### PROBLEM STATEMENT:
The response should be a faithful copy of every record, with nothing left out.

(Saved entries)
# # # # #
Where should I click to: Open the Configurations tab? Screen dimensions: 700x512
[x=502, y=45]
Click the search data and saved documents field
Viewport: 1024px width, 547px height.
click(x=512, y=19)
# # # # #
### ANSWER SPACE:
Where should I click to: Open the Configurations tab? Screen dimensions: 700x512
[x=502, y=45]
Click the search data and saved documents field
Viewport: 1024px width, 547px height.
click(x=512, y=19)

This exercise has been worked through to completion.